We herd ourselves this way and that and, like Banjo, some of us would rather be with Clancy, for the hurrying people daunt me, and their pallid faces haunt me As they shoulder one another in their rush and nervous haste. Those words are from well over a century ago when most of us already lived in the cities.

Waltzing Matilda is still an anthem of the White settlers, the invaders. What of the First Australians? How is a Blackfella supposed to identify with it? The swaggie, lowest of the Whitefellas, was still above the Blacks, the treacherous vermin, scarcely human, not even visible in Banjos world.

Some day we might hear the invitation in the Uluru Statement from the Heart. We are invited, we Whitefellas, to walk with us in a movement of the Australian people for a better future.

Some day we might set about creating what Mark McKenna calls a reconciled republic, one in which the full truth of our history is known and acknowledged, the ancient wisdom of First Australians is being learnt and their prodigious talents appreciated. Some day we might set about becoming the best of old and new.
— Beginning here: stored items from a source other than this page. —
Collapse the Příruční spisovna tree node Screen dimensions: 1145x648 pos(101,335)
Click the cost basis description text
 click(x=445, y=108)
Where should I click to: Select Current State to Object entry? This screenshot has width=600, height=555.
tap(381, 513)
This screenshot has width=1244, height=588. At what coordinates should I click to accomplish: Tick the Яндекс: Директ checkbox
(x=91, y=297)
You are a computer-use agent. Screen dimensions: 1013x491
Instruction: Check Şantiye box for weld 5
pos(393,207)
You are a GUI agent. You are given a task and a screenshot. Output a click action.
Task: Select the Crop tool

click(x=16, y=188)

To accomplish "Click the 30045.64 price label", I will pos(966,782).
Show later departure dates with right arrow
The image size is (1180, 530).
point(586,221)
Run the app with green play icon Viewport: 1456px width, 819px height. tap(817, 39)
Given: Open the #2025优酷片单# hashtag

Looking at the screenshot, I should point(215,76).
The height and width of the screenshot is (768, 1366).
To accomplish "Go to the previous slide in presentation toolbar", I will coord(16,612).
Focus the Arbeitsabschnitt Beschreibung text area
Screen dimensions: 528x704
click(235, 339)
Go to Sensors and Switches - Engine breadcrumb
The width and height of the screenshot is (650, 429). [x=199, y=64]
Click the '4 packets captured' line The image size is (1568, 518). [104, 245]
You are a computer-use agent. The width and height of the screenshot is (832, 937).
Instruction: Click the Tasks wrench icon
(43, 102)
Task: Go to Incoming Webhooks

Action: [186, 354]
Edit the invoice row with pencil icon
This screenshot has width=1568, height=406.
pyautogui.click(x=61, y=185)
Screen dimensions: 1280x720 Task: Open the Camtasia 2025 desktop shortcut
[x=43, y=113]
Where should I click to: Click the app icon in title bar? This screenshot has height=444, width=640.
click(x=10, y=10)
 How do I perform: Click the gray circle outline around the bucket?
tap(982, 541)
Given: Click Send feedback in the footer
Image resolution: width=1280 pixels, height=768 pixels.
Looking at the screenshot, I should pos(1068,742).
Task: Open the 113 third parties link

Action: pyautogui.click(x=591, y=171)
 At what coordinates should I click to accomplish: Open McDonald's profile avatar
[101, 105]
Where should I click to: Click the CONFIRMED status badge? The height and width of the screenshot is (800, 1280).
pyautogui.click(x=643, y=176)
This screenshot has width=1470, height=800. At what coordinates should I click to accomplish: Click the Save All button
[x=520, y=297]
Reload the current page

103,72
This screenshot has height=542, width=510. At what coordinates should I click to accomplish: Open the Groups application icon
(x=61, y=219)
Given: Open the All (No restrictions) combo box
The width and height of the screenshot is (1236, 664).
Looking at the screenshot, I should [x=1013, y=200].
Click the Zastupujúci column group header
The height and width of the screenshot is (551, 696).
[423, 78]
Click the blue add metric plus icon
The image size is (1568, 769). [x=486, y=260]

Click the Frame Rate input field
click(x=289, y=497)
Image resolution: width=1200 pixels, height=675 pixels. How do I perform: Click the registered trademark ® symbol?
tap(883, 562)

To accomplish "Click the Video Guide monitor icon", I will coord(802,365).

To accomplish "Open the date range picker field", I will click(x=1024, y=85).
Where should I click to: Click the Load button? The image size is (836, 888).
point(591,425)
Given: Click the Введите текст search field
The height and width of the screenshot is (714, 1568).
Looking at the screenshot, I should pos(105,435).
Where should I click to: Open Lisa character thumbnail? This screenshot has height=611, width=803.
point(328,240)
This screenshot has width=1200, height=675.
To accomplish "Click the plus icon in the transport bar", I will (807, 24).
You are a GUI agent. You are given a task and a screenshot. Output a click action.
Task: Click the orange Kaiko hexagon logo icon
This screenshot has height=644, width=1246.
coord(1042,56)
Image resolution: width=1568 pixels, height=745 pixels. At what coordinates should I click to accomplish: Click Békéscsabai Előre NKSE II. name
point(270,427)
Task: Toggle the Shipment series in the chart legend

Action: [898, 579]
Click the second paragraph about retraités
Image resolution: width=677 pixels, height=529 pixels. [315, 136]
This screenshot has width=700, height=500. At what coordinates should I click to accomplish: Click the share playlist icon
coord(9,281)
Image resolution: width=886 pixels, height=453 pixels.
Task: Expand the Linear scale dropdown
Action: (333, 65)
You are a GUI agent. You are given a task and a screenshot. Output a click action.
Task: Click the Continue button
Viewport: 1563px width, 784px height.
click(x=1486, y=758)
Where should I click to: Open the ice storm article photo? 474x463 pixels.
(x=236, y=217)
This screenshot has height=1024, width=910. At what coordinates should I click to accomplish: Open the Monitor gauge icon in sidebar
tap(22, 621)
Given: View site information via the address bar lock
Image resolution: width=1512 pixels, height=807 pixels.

Another problem with anthems is many people seem to want them to be a sentimental chant about us, which implicitly separates us from them even if we dont actually brag that were better. Well, that might be unavoidable to some extent, or perhaps a celebration can just be a celebration. So the different tone of my words might seem strange at first.

I think the tune of AAF is very serviceable. It is singable, unlike the US anthem, it tarts up well in orchestration, and I happen to think it has some grace and presence if you put the old words out of your head.

So, to the old tune, here are some words that come from a different place. You might think you or someone can do better. Fine. Lets work on something better.

Australia We Share (Geoff Davies, 30 April 2013)

An ancient land from Rock to sand A Dreaming old and wise White, brown and black from other lands New ways from old arise. From whips and chains through gold and fleece Invention, sweat and care A new refrain to grace the world: A fair go and fair share. To Dream together, old and new, Australia we share.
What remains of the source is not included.